SEOUL: South Korean shares rose more than 2 per cent on Wednesday (Jun 4) to their highest in 10 months, as liberal presidential candidate Lee Jae-myung's election victory raised hopes of swift economic stimulus policies and market reforms.
The benchmark KOSPI rose as much as 2.3 per cent in early trade to 2,761.54, the highest since Aug 1, 2024.
Lee began his term on Wednesday, just hours after his victory in Tuesday's snap election, who has vowed to bring corporate reform measures to boost the domestic stock market, raise investment in artificial intelligence, and revive an economy reeling from slowing growth.

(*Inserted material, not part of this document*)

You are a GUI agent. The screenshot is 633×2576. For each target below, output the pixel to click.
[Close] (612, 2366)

The securities sector was the top gainer, rising more than 6 per cent, while financial groups jumped more than 3 per cent. Analysts expect the sectors to gain most from market reform pushes.

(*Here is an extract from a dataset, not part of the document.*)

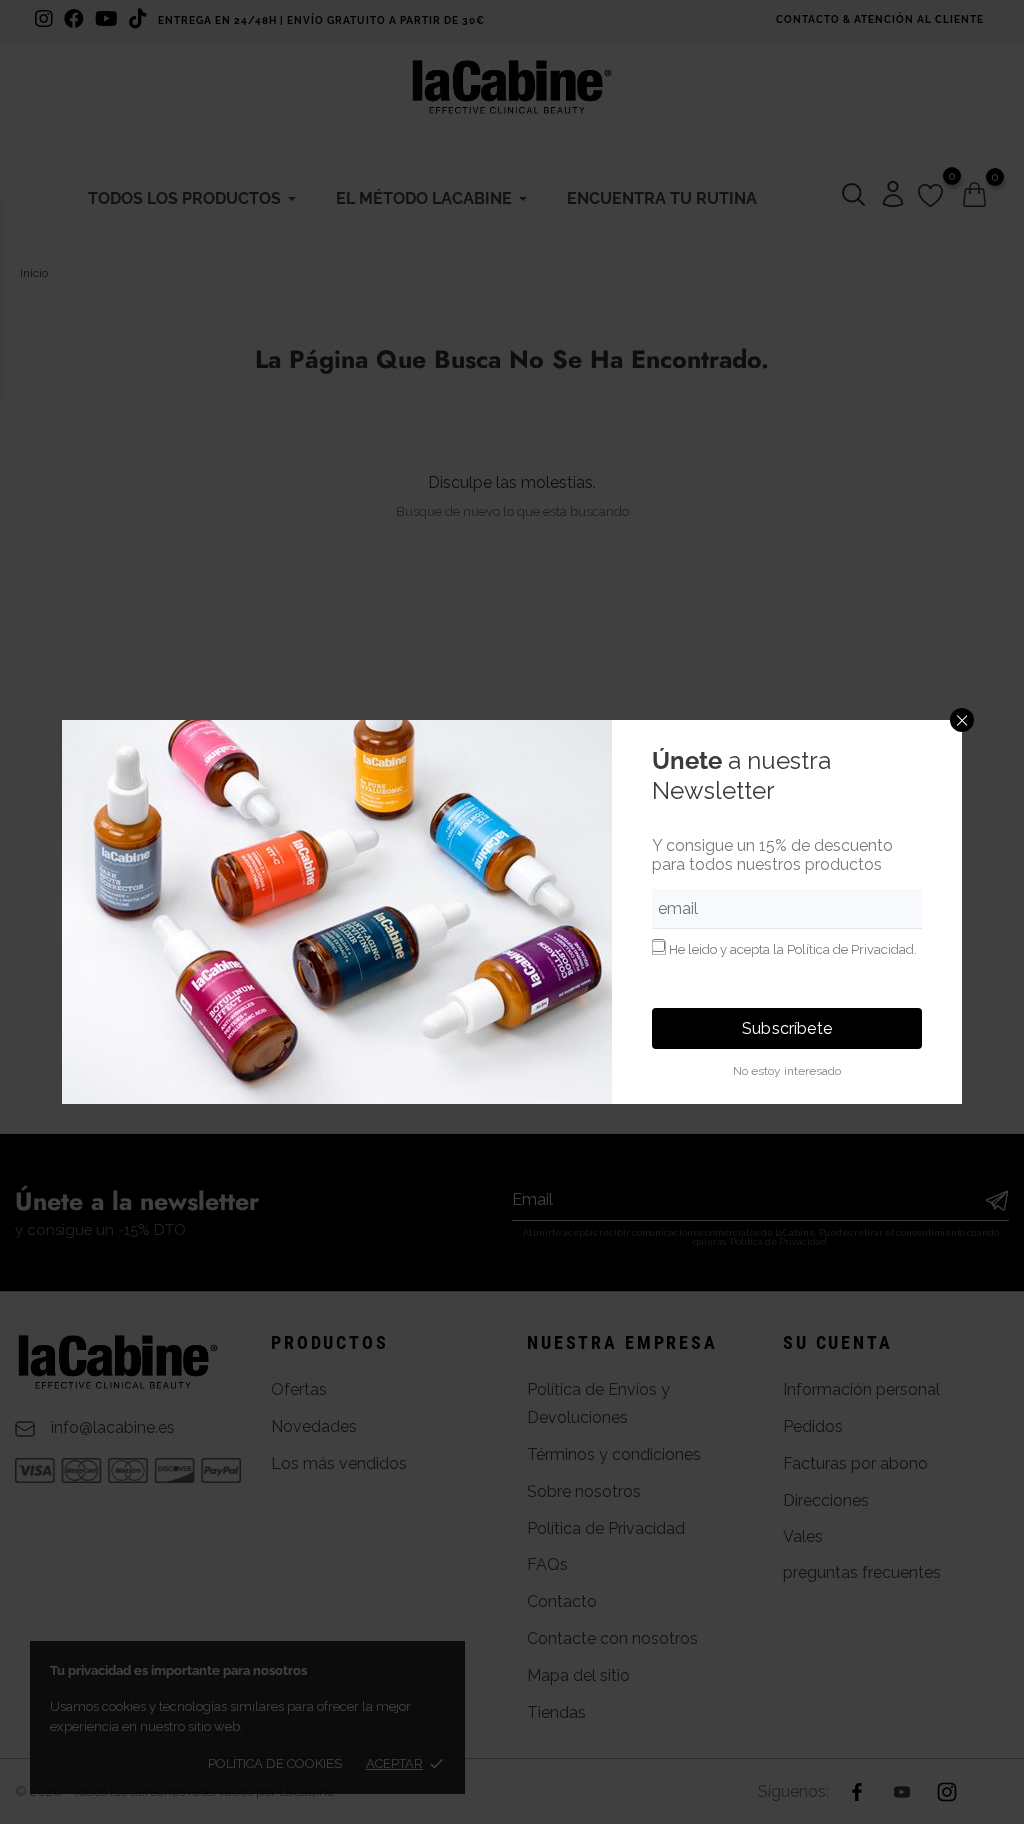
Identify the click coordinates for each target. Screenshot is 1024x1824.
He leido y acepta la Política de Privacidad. (793, 949)
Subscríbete (787, 1028)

On capital markets, Lee vowed to revive legislation within a few weeks to curb abuses by controlling shareholders of chaebol conglomerates, as part of his "KOSPI 5,000" pledge to double the value of the domestic stock market.
The revision to the Commercial Act is seen by market analysts as a fundamental change needed to resolve the so-called "Korea Discount", a tendency for local shares to be undervalued compared with global peers due to low dividend payouts and opaque corporate governance.
"We expect to see meaningful progress in capital market and governance reform post-election," Morgan Stanley's analysts said in a note, setting their KOSPI target for June 2026 at 2,800 for the base case and 3,100 for the bullish case.
Renewable energy stocks rallied on expectations of a reversal in energy policy away from nuclear energy. HD Hyundai Energy Solutions surged 12.5 per cent to the highest since March 2023, Hanwha Solutions climbed 6.4 per cent, Doosan Fuel Cell gained 5.7 per cent, and CS Wind added 4.9 per cent.
As Lee has expressed more conciliatory plans for ties with North Korea and China, stocks with exposure to North Korea, including In The F and Namkwang Engineering & Construction, and those with exposure to China, such as beauty product makers and entertainment firms, advanced.
Among major heavyweights, chipmaker SK Hynix gained 6.3 per cent, while rival Samsung Electronics rose 0.70 per cent.
"A combination of aggressive industrial policies and expansionary fiscal policies could lead to faster economic growth, at least in the short term," said Kim Jin-wook, an economist at Citi.
"The Democratic Party's strong position in the National Assembly may accelerate the implementation of election pledges in the coming years," Kim said.
The won was quoted 0.11 per cent higher at 1,375.6 per dollar on the onshore settlement platform, as foreigners bought local shares.
In the bond market, the benchmark 10-year treasury bond yield rose by 5.1 basis points to 2.852 per cent, the highest in two months, as Lee has said he would draft a second supplementary government budget of at least 30 trillion won (US$21.84 million) this year to boost economic growth, after a 13.8 trillion won budget passed in May.